> _DATA FOR PROCESSING_
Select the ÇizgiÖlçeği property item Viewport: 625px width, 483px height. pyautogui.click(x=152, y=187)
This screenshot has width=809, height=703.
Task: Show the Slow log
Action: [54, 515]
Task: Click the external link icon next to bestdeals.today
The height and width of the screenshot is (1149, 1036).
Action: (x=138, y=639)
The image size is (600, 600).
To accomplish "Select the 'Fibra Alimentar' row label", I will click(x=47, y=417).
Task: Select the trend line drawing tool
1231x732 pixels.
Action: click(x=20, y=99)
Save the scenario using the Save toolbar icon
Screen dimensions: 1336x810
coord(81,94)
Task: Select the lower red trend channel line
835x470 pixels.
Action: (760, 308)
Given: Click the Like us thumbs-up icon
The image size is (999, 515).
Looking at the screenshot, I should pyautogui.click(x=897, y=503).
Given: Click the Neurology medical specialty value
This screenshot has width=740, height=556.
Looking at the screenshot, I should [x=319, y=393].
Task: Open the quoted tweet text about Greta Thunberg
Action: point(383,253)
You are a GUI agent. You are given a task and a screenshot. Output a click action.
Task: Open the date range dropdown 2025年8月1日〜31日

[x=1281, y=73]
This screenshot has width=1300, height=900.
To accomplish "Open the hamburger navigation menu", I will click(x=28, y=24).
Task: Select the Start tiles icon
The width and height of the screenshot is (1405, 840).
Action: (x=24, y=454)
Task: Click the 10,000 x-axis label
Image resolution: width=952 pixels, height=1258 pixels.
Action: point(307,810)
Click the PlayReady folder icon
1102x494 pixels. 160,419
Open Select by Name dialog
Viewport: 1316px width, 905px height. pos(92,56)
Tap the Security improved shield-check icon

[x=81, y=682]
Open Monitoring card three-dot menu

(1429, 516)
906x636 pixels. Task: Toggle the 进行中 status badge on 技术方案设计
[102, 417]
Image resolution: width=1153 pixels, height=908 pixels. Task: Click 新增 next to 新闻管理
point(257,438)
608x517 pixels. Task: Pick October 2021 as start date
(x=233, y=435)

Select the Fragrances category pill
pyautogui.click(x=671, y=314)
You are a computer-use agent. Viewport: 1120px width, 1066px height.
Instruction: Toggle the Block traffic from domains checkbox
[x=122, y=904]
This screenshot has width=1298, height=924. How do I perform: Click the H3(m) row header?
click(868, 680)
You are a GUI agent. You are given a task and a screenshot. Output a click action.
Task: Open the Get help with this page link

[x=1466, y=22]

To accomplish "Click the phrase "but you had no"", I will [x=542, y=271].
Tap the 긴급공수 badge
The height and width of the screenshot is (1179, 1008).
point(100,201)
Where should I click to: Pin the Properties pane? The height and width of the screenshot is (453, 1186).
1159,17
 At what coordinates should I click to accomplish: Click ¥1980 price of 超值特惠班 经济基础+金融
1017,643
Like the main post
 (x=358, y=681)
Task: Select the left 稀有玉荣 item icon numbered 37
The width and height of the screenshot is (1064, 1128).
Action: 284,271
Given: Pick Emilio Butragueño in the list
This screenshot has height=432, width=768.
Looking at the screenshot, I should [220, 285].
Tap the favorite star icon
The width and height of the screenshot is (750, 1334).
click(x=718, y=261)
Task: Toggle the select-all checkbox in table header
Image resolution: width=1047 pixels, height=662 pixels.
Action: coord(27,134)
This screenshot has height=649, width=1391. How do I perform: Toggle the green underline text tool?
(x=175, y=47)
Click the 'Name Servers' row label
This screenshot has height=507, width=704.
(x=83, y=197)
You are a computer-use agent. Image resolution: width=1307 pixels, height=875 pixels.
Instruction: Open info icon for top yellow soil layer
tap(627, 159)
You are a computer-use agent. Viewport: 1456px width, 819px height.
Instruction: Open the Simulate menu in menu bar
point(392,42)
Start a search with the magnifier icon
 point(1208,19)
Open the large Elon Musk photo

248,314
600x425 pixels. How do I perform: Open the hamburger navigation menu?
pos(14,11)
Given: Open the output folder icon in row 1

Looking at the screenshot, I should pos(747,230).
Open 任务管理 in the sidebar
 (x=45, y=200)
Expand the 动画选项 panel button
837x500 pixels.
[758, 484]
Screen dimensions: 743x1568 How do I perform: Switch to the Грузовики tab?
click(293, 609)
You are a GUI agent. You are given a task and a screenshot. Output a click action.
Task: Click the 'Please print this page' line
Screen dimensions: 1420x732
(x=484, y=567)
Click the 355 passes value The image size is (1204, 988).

> _WHAT TO PRODUCE_
Through the last line of the entries above, beginning at the line containing "Open 任务管理 in the sidebar", transcribe each line exactly, both ends included and nothing more.

> _OUTPUT_
Open 任务管理 in the sidebar
 (x=45, y=200)
Expand the 动画选项 panel button
837x500 pixels.
[758, 484]
Screen dimensions: 743x1568 How do I perform: Switch to the Грузовики tab?
click(293, 609)
You are a GUI agent. You are given a task and a screenshot. Output a click action.
Task: Click the 'Please print this page' line
Screen dimensions: 1420x732
(x=484, y=567)
Click the 355 passes value The image size is (1204, 988).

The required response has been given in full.